平成15年11月、熊本県内のホテルにおいて、ハンセン病療養所入所者に対する宿泊拒否事件が発生しました。患者・回復者やその家族が偏見や差別で苦しむことがないよう、感染症に対する正しい知識と理解が必要です。

エイズウィルス(HIV)やハンセン病等の感染症に対する正しい知識と理解は、いまだ十分とはいえない状況にあります。これらの感染症にかかった患者・回復者やその家族が、周囲の人々の誤った知識や偏見等によって、日常生活、職場、医療現場等で差別やプライバシー侵害等を受ける問題が起きています。

エイズウィルス(HIV)は、性的接触に留意すれば、日常生活で感染する可能性はほとんどありません。

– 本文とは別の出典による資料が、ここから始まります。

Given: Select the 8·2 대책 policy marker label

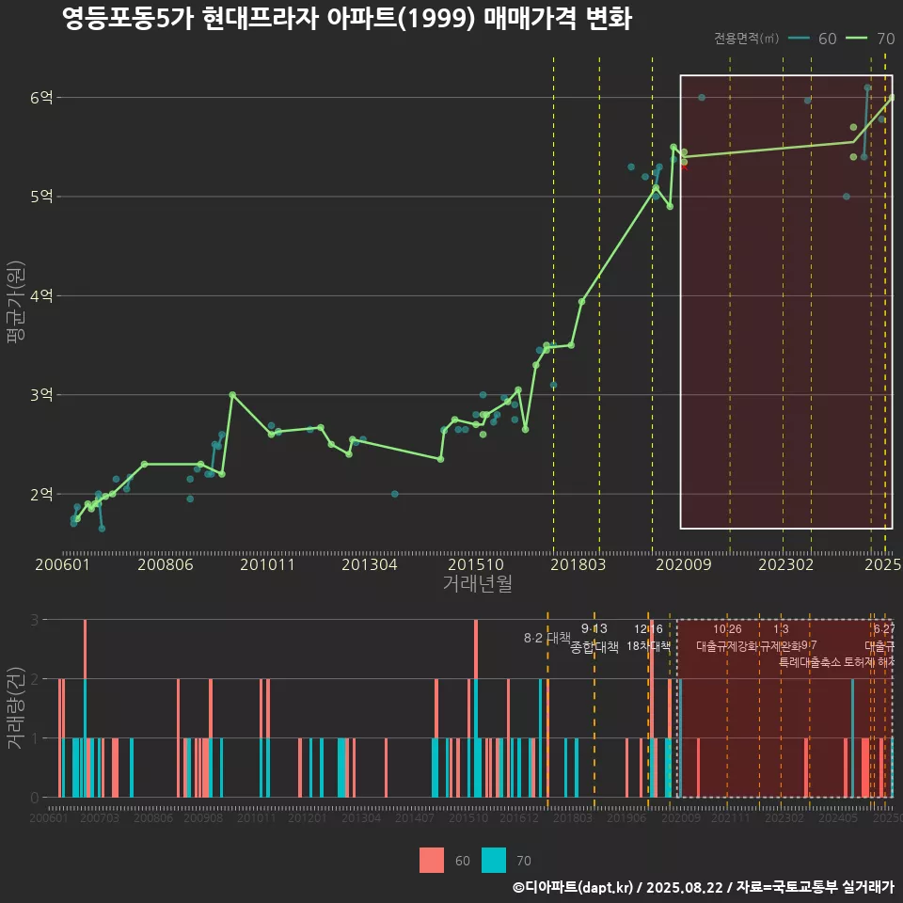Looking at the screenshot, I should tap(547, 638).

ハンセン病は、らい病という細菌による感染症ですが、感染したとしても発病することは極めてまれで、しかも、万一発病しても、早期治療により後遺症も残りません。

平成15年11月に起きた熊本県内のホテルのハンセン病療養所入所者に対する宿泊拒否事件によって、今なお誤った認識や偏見が存在していることが明らかになりました。このような差別や偏見の解消を更に推し進めるため、「ハンセン病問題の早期解決の促進に関する法律」が平成20年6月に成立し、平成21年4月から施行されています。また、平成21年度から、「ハンセン病療養所入所者等に対する補償金の支給等に関する法律」の施行日である6月22日が「らい予防法による被害者の名誉回復及び追悼の日」と定められました。さらに、平成22年12月、国連総会において、「ハンセン病差別撤廃決議」が採択されました。

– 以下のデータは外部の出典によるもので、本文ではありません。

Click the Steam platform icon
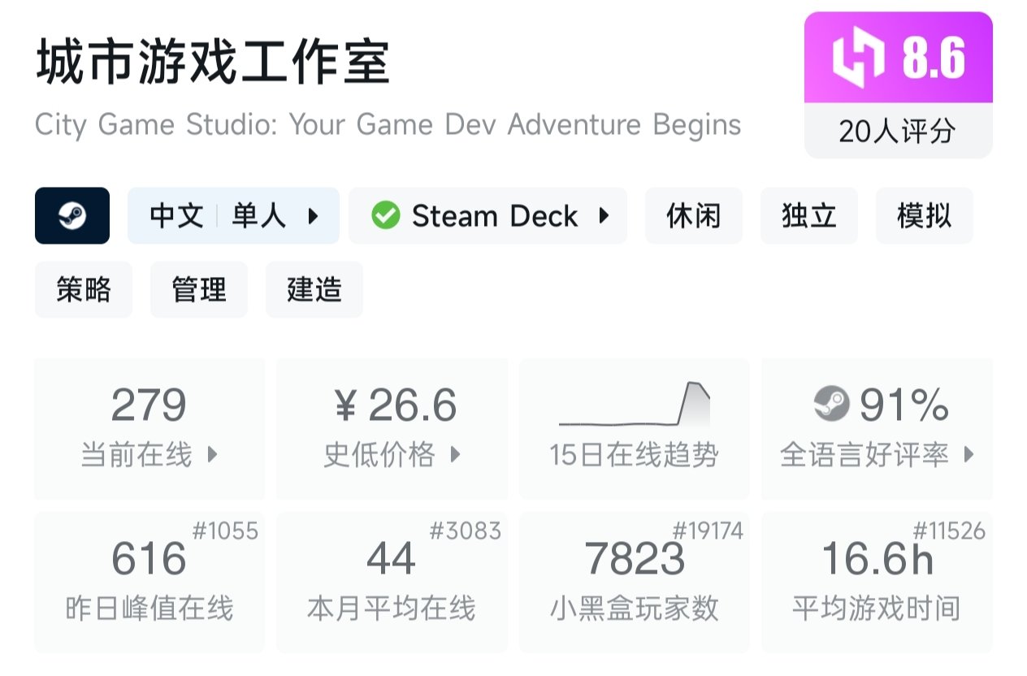 coord(72,216)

法務省の人権擁護機関では、中学生等をパネリストとしてハンセン病問題に関する「親と子のシンポジウム」を開催したり、ハンセン病への正しい理解と偏見や差別をなくすことを呼びかける新聞広告を全国紙に掲載するなどして、様々な啓発活動を行っています。また、HIV感染者・ハンセン病患者等に対する差別事案について、人権相談や調査救済活動取り組んでいます。

ハンセン病を正しく理解しましょう

ハンセン病療養所の現状について

我が国では、平成23年5月1日現在、13か所の国立ハンセン病療養所と2か所の私立療養所において、約2千3百人の方が入所療養しています。入所者の方は高齢(平均年齢は約81歳)であることや、後遺症としての障害があること、長期にわたる隔離政策により社会生活体験をほとんどしていないことなどのために、地域社会への復帰が困難となっています。また、我が国に残っている偏見や差別は、地域社会への復帰や地域の方々との交流を妨げる原因となっています。

国立療養所「大島青松園」について

香川県には、ハンセン病療養所として国立療養所「大島青松園」があります。同園には、平成23年9月1日現在、97人の方が入所されています。

高松法務局及び香川県人権擁護委員連合会並びに香川県内の地方自治体では、「大島青松園」の入所者との交流を行うなど、ハンセン病への正しい理解と偏見や差別をなくための様々な啓発活動を行っています。